Requirement
Copy the lines verbatim, beginning with the line that contains "Screen dimensions: 440x783" and continuing through the end of the data, and only those lines.
%%
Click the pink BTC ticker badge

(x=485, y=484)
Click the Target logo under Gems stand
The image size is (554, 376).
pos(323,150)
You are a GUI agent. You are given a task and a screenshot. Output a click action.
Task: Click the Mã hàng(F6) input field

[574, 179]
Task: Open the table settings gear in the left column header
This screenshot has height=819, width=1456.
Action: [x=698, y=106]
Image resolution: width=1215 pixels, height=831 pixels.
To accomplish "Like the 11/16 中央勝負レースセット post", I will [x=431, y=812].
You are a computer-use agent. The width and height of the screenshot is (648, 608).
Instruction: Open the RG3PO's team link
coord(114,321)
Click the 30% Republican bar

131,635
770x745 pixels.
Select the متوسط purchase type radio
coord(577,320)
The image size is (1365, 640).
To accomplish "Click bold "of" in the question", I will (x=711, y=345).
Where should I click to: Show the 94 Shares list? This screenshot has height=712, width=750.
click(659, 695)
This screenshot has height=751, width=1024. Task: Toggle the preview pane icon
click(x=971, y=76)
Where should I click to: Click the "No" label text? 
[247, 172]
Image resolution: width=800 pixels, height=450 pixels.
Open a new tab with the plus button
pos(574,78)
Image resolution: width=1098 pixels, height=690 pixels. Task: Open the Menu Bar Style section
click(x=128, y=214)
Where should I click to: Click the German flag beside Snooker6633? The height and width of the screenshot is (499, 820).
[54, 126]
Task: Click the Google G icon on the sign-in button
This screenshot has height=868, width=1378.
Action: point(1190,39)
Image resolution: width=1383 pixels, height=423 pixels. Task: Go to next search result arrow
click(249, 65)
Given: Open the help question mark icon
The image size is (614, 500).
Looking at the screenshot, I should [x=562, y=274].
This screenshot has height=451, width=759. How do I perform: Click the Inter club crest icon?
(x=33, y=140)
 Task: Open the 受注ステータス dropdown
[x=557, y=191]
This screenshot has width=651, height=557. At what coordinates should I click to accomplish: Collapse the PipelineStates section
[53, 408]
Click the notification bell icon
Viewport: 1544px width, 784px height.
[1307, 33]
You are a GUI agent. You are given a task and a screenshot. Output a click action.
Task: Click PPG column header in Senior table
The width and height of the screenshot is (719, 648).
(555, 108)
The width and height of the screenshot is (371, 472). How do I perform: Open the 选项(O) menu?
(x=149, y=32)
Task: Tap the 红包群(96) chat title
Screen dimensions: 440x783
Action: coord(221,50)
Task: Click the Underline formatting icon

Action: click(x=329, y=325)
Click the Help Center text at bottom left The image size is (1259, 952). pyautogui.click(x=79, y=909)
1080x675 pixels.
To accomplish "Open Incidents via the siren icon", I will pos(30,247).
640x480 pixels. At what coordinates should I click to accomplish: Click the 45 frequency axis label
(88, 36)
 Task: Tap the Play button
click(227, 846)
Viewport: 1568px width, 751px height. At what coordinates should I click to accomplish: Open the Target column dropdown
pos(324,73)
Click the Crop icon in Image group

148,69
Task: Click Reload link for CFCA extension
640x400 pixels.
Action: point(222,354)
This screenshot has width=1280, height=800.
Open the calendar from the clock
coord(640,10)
%%
Response to this exercise
Screen dimensions: 440x783
Action: coord(221,50)
Task: Click the Underline formatting icon

Action: click(x=329, y=325)
Click the Help Center text at bottom left The image size is (1259, 952). pyautogui.click(x=79, y=909)
1080x675 pixels.
To accomplish "Open Incidents via the siren icon", I will pos(30,247).
640x480 pixels. At what coordinates should I click to accomplish: Click the 45 frequency axis label
(88, 36)
 Task: Tap the Play button
click(227, 846)
Viewport: 1568px width, 751px height. At what coordinates should I click to accomplish: Open the Target column dropdown
pos(324,73)
Click the Crop icon in Image group

148,69
Task: Click Reload link for CFCA extension
640x400 pixels.
Action: point(222,354)
This screenshot has width=1280, height=800.
Open the calendar from the clock
coord(640,10)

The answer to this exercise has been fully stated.